Pixel coordinate grounding data
○ ○ ○ ○
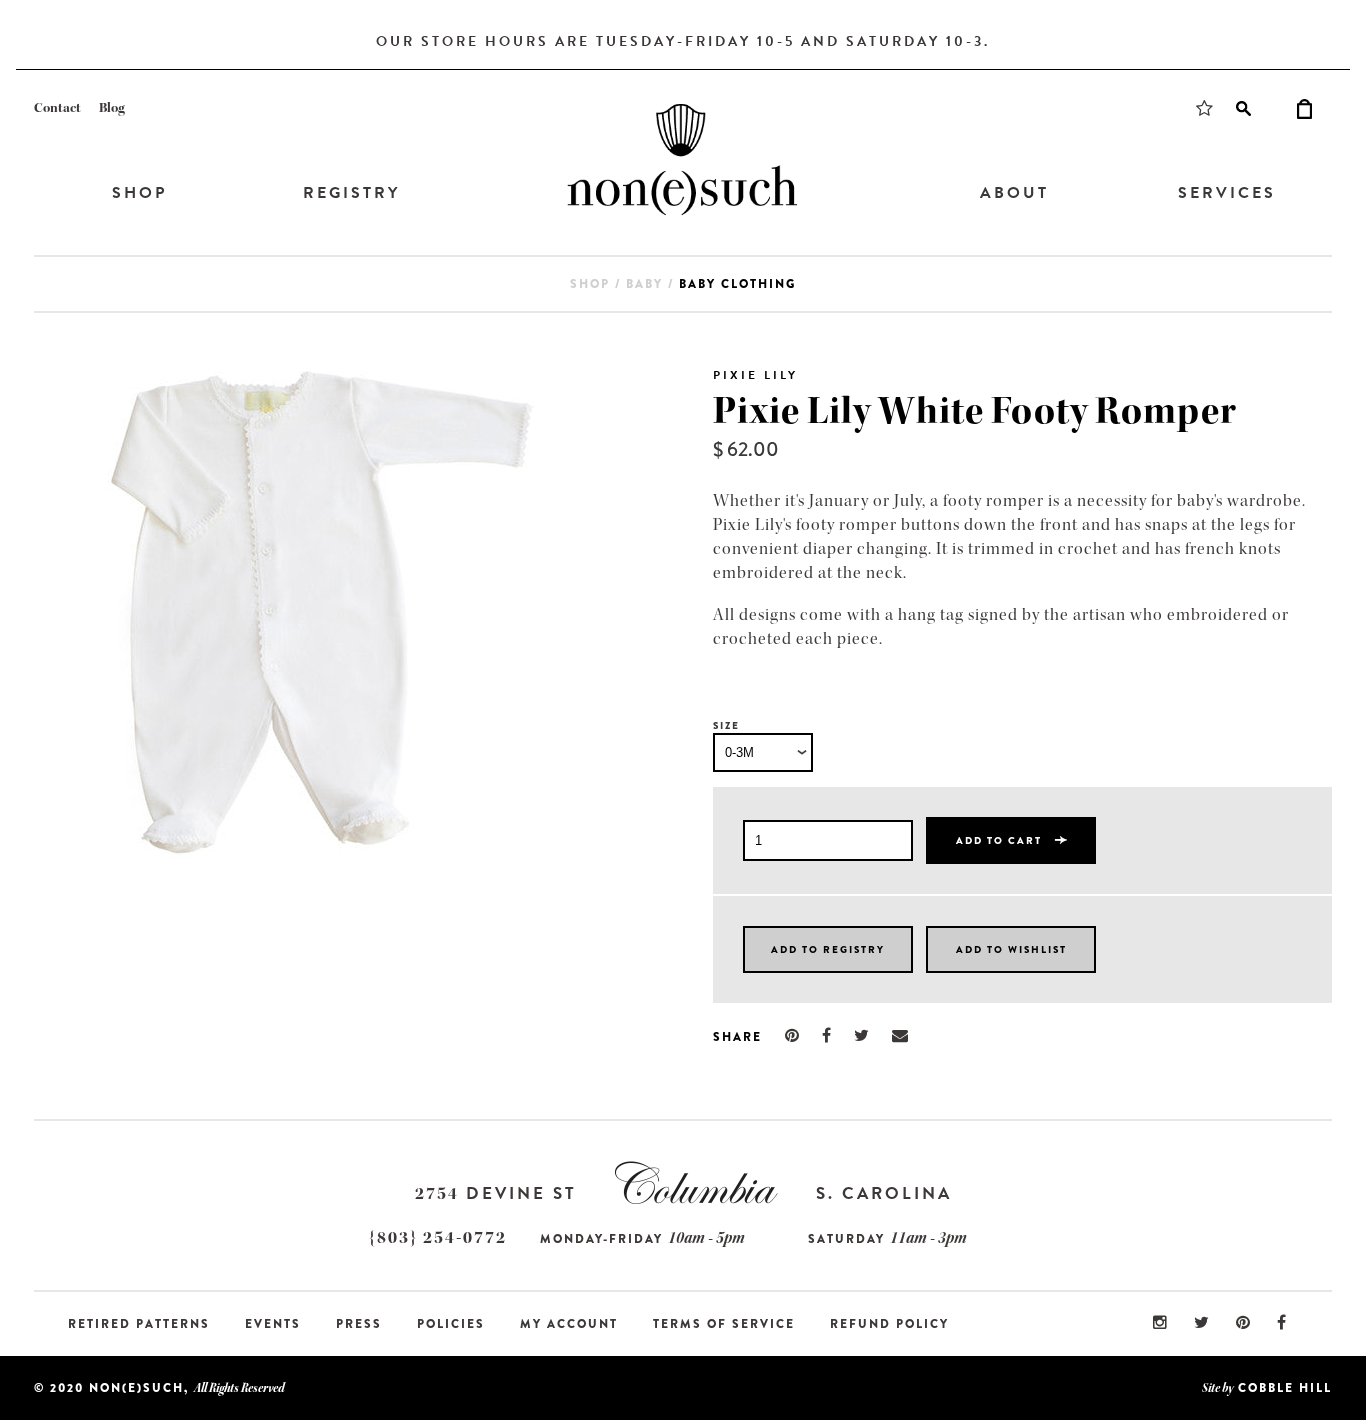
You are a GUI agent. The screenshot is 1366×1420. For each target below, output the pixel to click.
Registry (351, 193)
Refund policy (889, 1324)
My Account (569, 1324)
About (1014, 193)
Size (726, 725)
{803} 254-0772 (438, 1237)
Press (359, 1324)
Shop (139, 193)
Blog (112, 108)
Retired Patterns (139, 1324)
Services (1227, 193)
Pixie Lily (755, 375)
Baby (644, 284)
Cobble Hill (1285, 1388)
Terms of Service (724, 1324)
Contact (57, 108)
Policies (451, 1324)
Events (273, 1324)
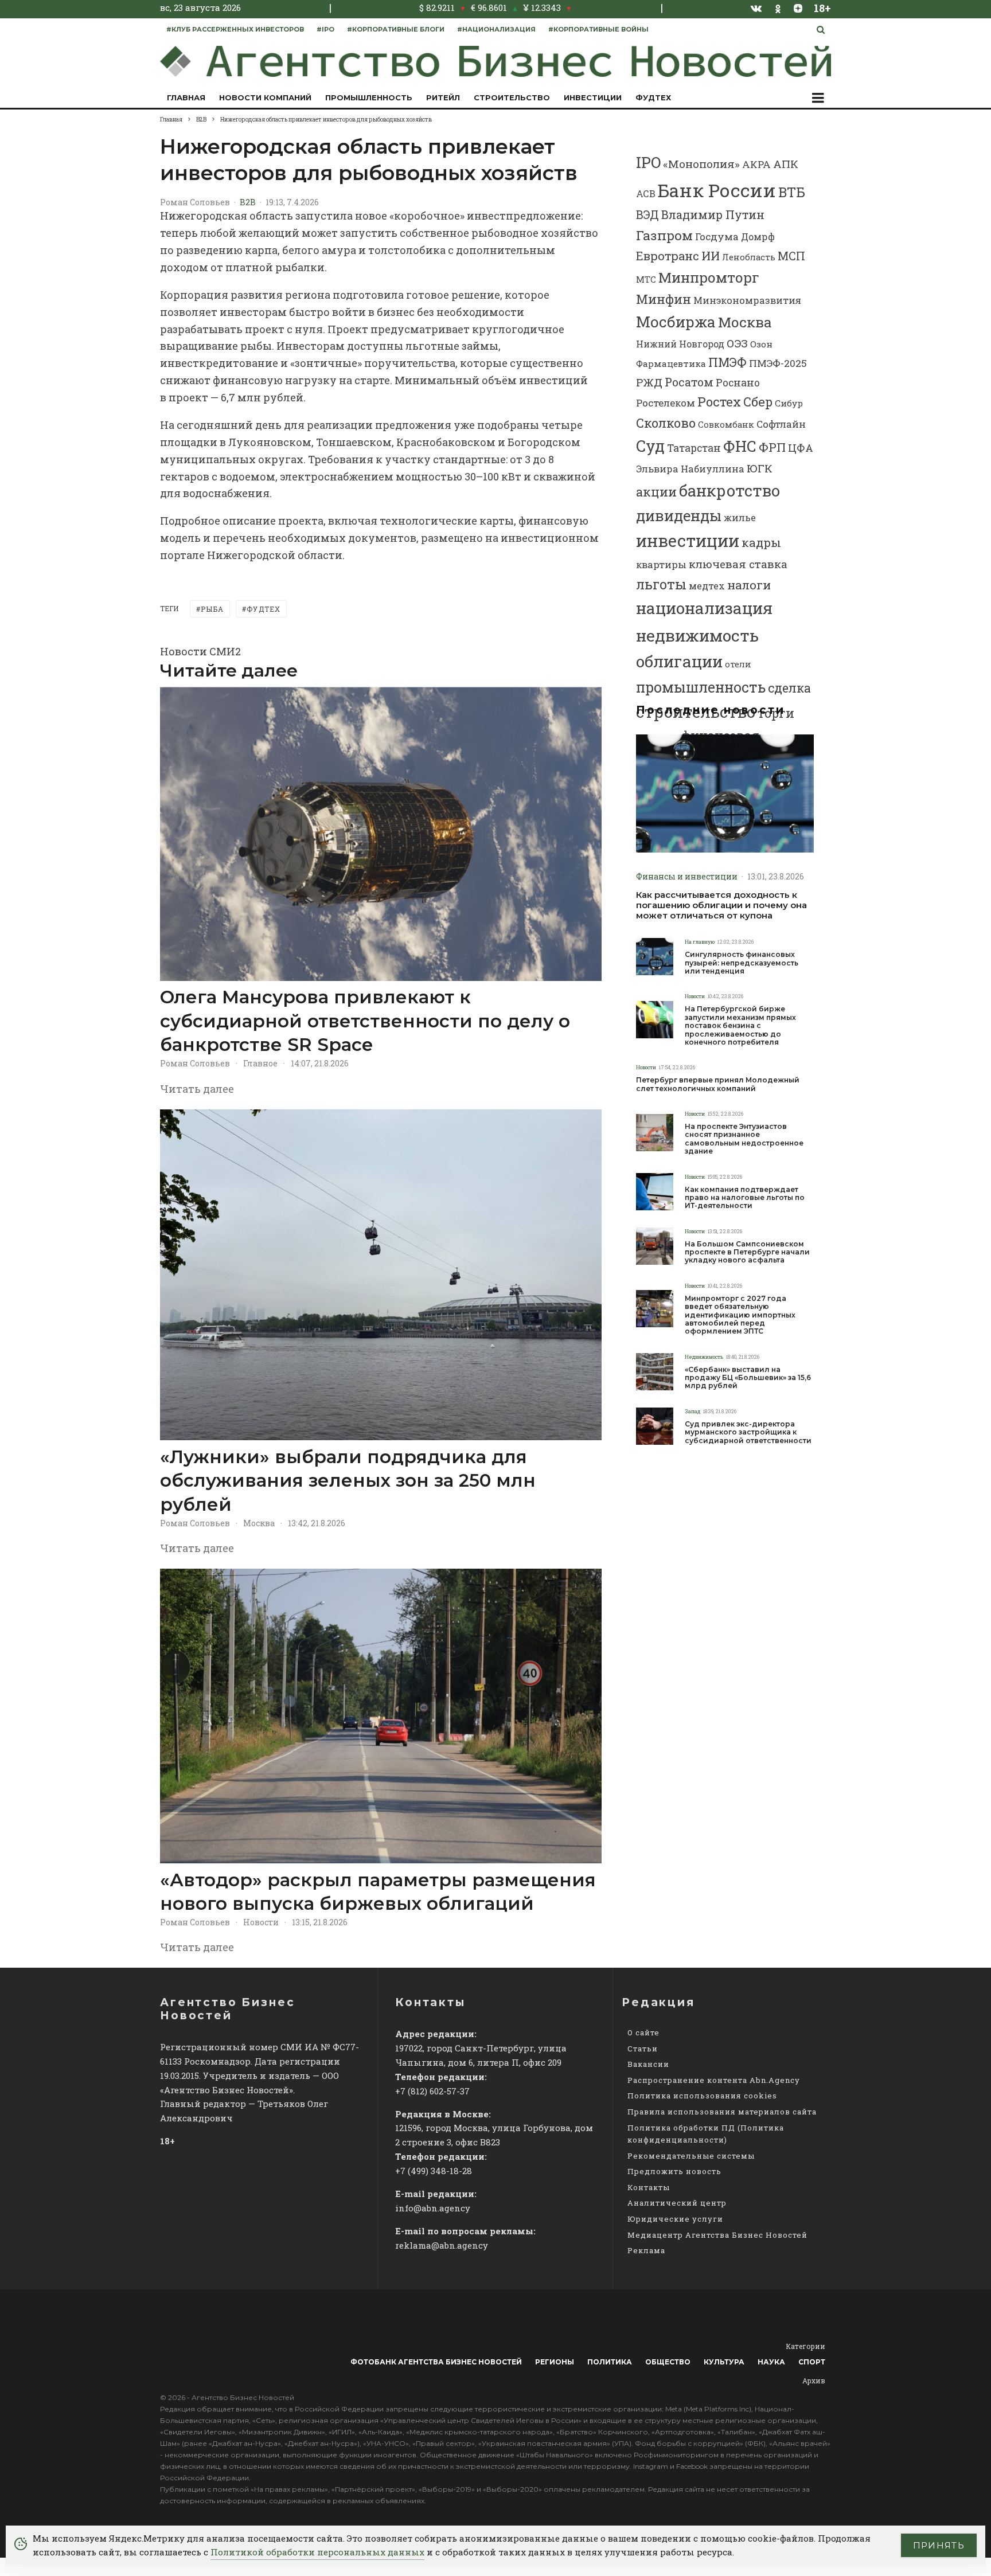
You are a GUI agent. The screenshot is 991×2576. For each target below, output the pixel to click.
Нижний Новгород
○ ○ ○ ○
Instructions for the task
Without carrying over any picture, write out the entries above once more, exactly.

Answer space
You are a GUI agent. The screenshot is 1366×1420. For each target below, output the pixel to click.
Registry (351, 193)
Refund policy (889, 1324)
My Account (569, 1324)
About (1014, 193)
Size (726, 725)
{803} 254-0772 (438, 1237)
Press (359, 1324)
Shop (139, 193)
Blog (112, 108)
Retired Patterns (139, 1324)
Services (1227, 193)
Pixie Lily (755, 375)
Baby (644, 284)
Cobble Hill (1285, 1388)
Terms of Service (724, 1324)
Contact (57, 108)
Policies (451, 1324)
Events (273, 1324)
You are a GUI agent. The screenshot is 991×2576. For each target below, output the pixel to click.
Нижний Новгород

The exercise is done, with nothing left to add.